UKIP’s half-hearted, half-arsed attempt at representative democracy is matched by Croydon’s half-baked LibDems, who even this morning were listing only five candidates in what they say are two “target” wards, though they failed to say what the “target” is. They claim to have many more candidates. But if they can’t be bothered to identify them, why should we?
Half of UKIP’s candidates will be standing in New Addington’s two wards, an area where four years ago they polled more than 20 per cent of the vote. The candidates include Peter Staveley, the former Croydon UKIP head honcho who has abandoned his home ward in Addiscombe for what he must consider a more fertile territory for his party’s particular brand of politics.
In 2014, Croydon’s Tories, bitter at losing out to Labour, blamed the rising UKIP vote for their defeat at the polls. There’s a sense that such resentment is still simmering under the surface in the comments from Croydon Tories’ leader, Tim Pollard, in urging the voters of Croydon to consider local issues come May 3.
But in the absence of UKIP candidates in 22 of the borough’s 28 wards, where will the 2014 UKIP voters plant their Union flags this time, if they bother to turn out to vote at all?
For Labour prospects in wards such as Addiscombe East and Waddon, where 12 per cent voted UKIP in 2014, that could be a troublesome prospect if they opt to support the Conservatives.
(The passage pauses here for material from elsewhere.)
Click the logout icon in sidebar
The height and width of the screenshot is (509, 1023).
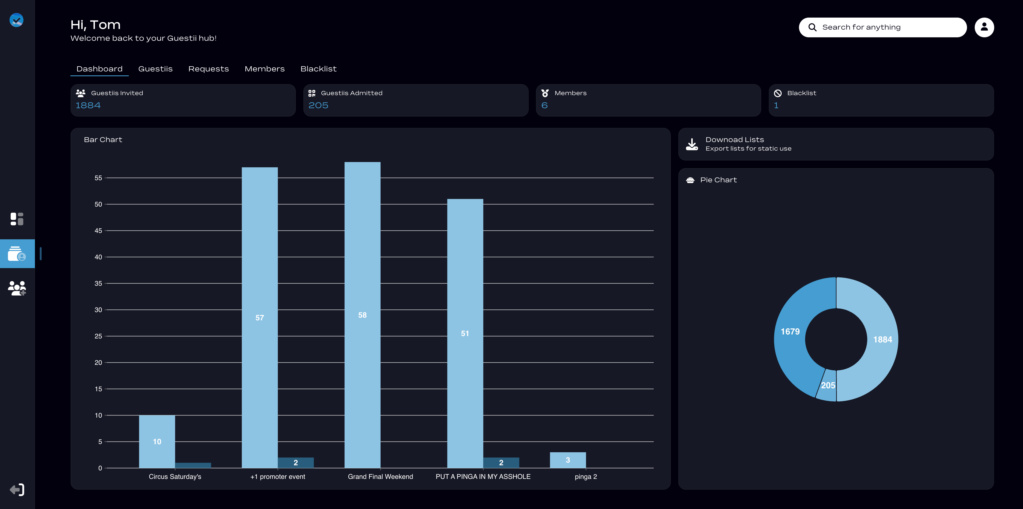(x=17, y=490)
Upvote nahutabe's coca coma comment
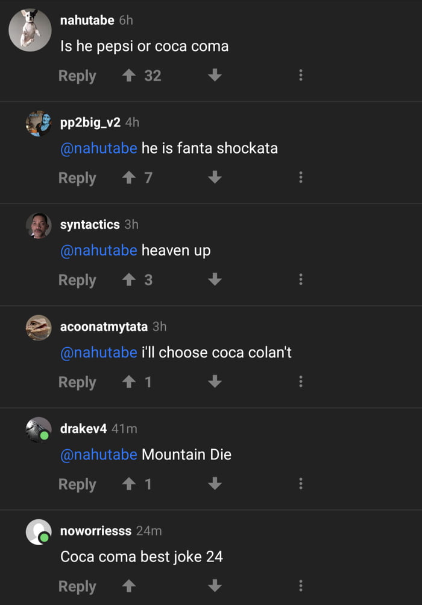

For the political parties without councillors at the Town Hall, and therefore without the civic subsidy of hundreds of thousands of pounds in councillor allowances to boost their campaign funds, pulling together a full slate of 70 candidates, all with signatures from 10 nominees from the appropriate wards, is a demanding task.
The demands play into the hands of the Croydon political duopoly of Tory and Labour, who both are able to employ full-time administrators.
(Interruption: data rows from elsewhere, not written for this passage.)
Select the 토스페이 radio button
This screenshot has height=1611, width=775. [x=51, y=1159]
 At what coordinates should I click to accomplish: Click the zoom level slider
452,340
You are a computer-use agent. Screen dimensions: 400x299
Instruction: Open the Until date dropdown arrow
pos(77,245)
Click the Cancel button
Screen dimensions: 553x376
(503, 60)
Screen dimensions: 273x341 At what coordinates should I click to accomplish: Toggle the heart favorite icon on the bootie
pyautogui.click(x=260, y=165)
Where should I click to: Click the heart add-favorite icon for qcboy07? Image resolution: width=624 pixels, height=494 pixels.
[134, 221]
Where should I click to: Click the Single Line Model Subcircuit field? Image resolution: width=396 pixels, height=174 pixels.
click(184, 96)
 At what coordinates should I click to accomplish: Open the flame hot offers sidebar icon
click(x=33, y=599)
Thus the Green Party was only late yesterday able to confirm the names of a further 13 candidates in six wards, in addition to those names published by Inside Croydon on Thursday.
They include the well-known local environmental activists and experienced campaigners Tracey Hague and Esther Sutton, both standing in Addiscombe West, where the on-going problems caused by Labour’s Mark Watson’s Lebanon Road one-way road system are certain to be a hot topic on the doorstep of the affected streets.
It all adds up to Croydon Greens falling short of a full slate, with 64 candidates in total, which they say is the largest number of candidates for their party in any London borough.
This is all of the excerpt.